**PROBLEM STATEMENT:** Please copy the entries starting at the line that has "This screenshot has height=399, width=754." and stopping after the line that has "The image size is (639, 338).", changing "Identify the location of" to "Find the position of" and leaving everything else unchanged.

___

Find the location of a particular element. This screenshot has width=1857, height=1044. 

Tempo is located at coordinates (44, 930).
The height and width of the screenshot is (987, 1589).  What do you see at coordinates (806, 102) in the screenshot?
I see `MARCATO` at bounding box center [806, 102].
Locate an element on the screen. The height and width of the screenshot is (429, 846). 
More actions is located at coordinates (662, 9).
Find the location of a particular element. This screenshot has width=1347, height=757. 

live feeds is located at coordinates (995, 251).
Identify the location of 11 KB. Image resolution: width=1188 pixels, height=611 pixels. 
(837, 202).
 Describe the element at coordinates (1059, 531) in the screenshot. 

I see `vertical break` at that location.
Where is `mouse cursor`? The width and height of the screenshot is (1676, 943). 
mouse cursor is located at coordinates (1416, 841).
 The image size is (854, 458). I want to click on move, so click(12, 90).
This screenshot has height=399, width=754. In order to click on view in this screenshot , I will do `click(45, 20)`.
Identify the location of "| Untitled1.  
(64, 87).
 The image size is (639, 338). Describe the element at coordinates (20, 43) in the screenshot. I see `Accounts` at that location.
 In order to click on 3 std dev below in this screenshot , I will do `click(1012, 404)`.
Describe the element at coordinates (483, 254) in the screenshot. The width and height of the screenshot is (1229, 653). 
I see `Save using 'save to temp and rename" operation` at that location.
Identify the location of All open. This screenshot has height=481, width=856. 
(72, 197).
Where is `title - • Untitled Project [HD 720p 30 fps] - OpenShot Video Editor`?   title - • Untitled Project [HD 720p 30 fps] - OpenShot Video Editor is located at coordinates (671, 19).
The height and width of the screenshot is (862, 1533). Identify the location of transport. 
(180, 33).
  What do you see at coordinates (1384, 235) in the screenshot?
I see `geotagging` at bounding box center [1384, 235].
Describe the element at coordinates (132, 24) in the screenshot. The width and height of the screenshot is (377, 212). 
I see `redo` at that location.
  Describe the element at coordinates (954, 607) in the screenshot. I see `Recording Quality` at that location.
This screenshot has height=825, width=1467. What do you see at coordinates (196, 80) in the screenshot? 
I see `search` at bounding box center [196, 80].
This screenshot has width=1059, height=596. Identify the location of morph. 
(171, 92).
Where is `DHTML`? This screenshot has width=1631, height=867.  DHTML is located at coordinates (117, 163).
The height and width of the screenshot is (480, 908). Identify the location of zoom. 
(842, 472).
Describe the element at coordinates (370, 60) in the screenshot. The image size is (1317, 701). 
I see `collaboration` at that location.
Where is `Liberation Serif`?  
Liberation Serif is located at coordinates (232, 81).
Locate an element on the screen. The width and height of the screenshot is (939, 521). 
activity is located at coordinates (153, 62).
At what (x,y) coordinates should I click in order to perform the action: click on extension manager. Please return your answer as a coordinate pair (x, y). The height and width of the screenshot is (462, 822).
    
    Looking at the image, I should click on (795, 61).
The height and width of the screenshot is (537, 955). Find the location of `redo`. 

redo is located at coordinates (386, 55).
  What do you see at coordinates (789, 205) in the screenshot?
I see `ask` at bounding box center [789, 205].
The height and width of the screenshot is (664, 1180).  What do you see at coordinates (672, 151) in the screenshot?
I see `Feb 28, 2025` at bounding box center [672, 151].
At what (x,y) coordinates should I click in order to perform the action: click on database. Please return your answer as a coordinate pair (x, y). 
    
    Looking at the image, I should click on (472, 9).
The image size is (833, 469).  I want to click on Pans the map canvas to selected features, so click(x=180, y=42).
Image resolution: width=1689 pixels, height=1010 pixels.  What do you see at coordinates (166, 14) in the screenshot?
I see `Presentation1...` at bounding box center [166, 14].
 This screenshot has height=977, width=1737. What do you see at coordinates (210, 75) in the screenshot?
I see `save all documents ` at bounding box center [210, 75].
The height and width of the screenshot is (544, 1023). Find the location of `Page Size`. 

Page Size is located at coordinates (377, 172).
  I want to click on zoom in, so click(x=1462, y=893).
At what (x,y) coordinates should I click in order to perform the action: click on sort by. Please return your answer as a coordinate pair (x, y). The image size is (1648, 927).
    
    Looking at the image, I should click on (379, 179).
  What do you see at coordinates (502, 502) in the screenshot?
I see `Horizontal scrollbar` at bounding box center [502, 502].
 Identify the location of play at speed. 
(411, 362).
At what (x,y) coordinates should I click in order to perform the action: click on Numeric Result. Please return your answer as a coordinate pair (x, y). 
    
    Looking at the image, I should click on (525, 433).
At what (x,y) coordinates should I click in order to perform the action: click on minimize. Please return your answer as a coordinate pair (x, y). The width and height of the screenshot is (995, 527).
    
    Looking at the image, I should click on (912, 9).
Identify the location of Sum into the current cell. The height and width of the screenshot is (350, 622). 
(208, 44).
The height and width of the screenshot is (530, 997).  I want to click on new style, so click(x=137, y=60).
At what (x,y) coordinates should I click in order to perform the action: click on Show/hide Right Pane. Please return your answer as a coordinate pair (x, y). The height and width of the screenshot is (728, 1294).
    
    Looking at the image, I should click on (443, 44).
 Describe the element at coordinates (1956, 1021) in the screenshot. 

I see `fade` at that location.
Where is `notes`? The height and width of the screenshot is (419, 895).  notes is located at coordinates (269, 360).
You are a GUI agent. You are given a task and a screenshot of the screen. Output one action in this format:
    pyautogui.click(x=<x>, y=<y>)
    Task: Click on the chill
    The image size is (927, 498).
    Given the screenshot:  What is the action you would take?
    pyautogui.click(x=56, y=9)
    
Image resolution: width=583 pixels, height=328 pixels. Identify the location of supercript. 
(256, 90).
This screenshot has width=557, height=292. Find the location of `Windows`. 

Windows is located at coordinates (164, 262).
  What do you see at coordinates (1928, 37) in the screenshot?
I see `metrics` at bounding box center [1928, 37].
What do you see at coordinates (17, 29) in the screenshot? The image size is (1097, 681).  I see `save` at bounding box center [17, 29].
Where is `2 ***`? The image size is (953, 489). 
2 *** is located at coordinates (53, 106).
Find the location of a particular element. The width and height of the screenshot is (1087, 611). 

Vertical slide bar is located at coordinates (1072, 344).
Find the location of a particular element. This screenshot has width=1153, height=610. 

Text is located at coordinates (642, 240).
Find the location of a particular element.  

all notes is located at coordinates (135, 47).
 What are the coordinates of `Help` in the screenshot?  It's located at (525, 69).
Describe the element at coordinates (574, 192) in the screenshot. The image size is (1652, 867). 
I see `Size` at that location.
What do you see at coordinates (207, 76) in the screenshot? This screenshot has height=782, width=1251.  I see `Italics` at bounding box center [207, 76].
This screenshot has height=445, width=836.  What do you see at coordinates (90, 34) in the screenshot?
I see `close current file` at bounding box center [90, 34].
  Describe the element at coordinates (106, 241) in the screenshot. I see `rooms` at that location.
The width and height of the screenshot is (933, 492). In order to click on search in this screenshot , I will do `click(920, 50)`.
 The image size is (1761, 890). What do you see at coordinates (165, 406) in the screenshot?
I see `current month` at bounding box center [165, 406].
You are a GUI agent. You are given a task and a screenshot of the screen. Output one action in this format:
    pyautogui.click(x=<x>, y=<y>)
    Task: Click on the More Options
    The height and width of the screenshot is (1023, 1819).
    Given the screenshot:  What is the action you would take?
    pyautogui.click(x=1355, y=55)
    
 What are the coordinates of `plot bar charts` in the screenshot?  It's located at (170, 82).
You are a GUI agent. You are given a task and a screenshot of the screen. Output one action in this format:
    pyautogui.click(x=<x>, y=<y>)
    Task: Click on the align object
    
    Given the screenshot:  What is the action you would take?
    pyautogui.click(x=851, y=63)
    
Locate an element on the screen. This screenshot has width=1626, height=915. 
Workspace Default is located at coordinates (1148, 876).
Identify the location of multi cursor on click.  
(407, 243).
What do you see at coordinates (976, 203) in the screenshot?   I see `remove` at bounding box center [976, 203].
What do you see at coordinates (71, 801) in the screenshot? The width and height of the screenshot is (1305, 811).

___

**CORRECT OUTPUT:**
This screenshot has height=399, width=754. In order to click on view in this screenshot , I will do `click(45, 20)`.
Find the position of "| Untitled1.  
(64, 87).
 The image size is (639, 338). Describe the element at coordinates (20, 43) in the screenshot. I see `Accounts` at that location.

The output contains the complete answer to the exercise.